10/01/2009

Eve's 2nd Cousin once removed, Ardi...


The scriptures tell us stories of God’s love for the world. Science can tell us the unfolding details of how that love is manifest in nature. The discovery of Ardi may once again open the debate between Creationism and Evolution. Those pushing creationism misunderstand the Bible. Those pushing Evolution misunderstand God. The stories in Genesis were not meant to be science, rather they were created as an ode to the creator. Think of a beautiful tapestry. The Bible looks at the design in the front and comments on its beauty, science looks at the intricacies of the weaving and the interplay of color and comments on its form. For either side to deny what is on the other side of the tapestry is a shame. They miss half of the beauty. The study of evolution, rather than being a threat to scripture as some have purported is simply a look at the how rather than the who. Instead of studying Neanderthals some religious folk prefer to act like them. I find the following story interesting and wonder if Ardi is perhaps just a second cousin once removed from Eve (Lutheran humor) Remembering Sundays text from Genesis, enjoy the article from National Geographic.



Oldest "Human" Skeleton Found--Disproves "Missing Link"


Scientists today announced the discovery of the oldest fossil skeleton of a human ancestor. The find reveals that our forebears underwent a previously unknown stage of evolution more than a million years before Lucy, the iconic early human ancestor specimen that walked the Earth 3.2 million years ago (interactive time line: how the new discovery changes human evolutionary theory).

The centerpiece of a treasure trove of new fossils, the skeleton—assigned to a species called Ardipithecus ramidus—belonged to a small-brained, 110-pound (50-kilogram) female nicknamed "Ardi." (See pictures of Ardipithecus ramidus.)

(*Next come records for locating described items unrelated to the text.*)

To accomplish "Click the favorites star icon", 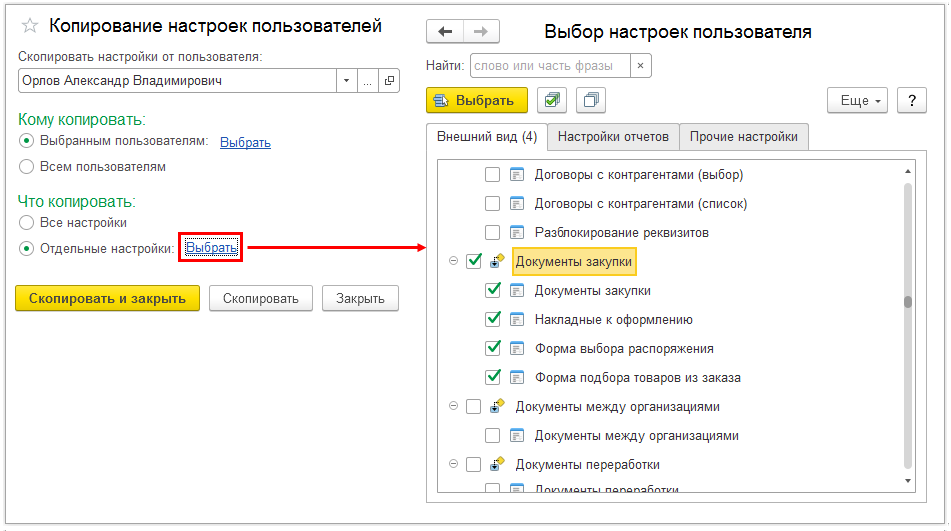I will tap(29, 26).
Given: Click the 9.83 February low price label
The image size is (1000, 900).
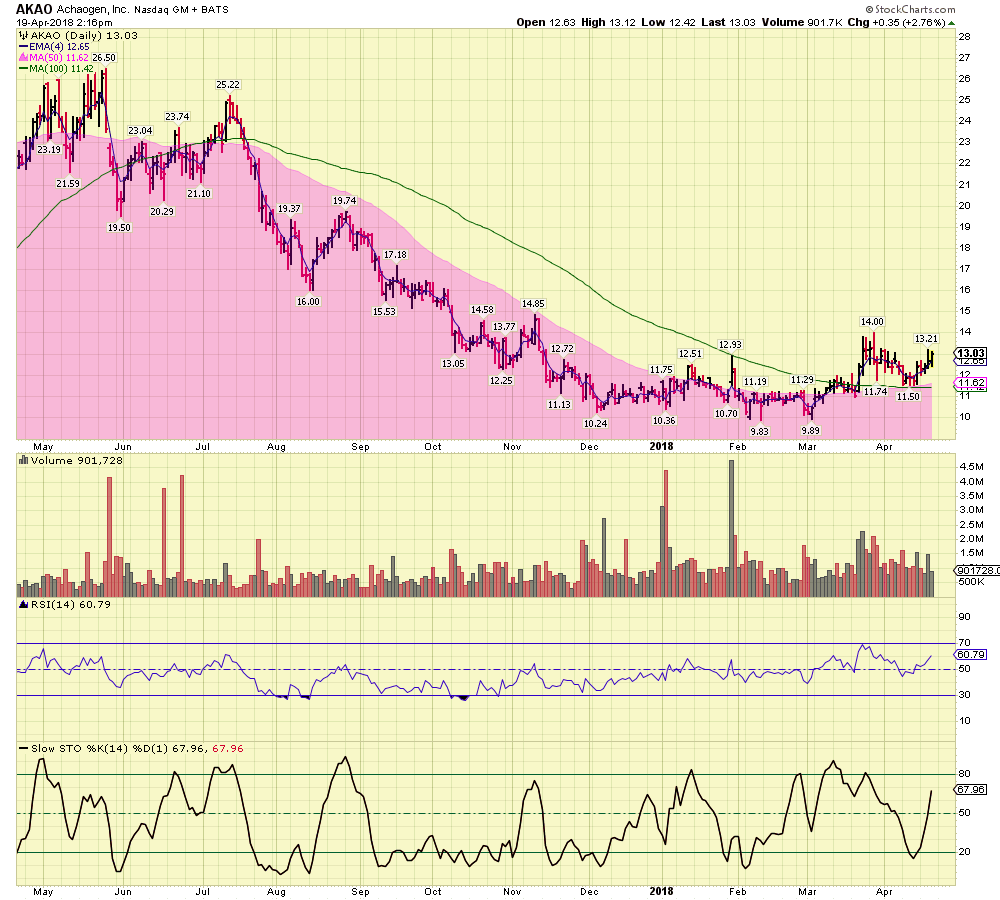Looking at the screenshot, I should click(760, 430).
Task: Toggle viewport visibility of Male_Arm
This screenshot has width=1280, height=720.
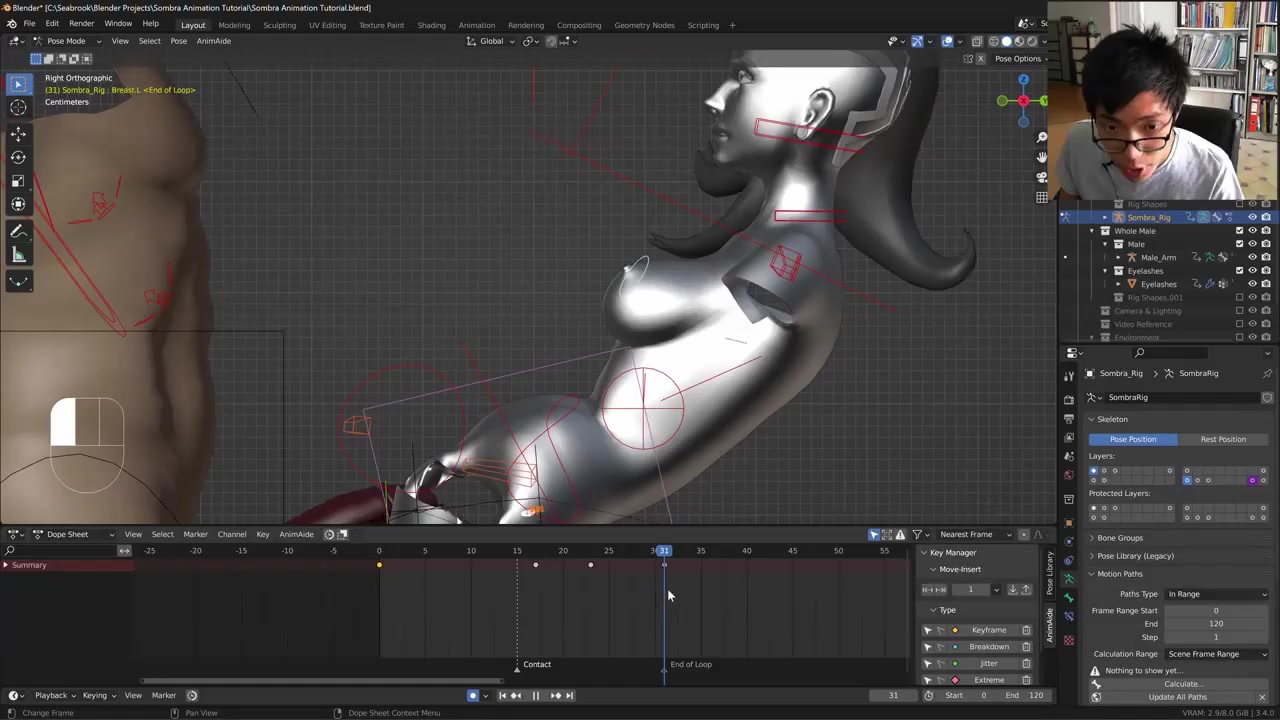Action: [1252, 257]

The fossil puts to rest the notion, popular since Darwin's time, that a chimpanzee-like missing link—resembling something between humans and today's apes—would eventually be found at the root of the human family tree. Indeed, the new evidence suggests that the study of chimpanzee anatomy and behavior—long used to infer the nature of the earliest human ancestors—is largely irrelevant to understanding our beginnings.

Ardi instead shows an unexpected mix of advanced characteristics and of primitive traits seen in much older apes that were unlike chimps or gorillas (interactive: Ardi's key features). As such, the skeleton offers a window on what the last common ancestor of humans and living apes might have been like.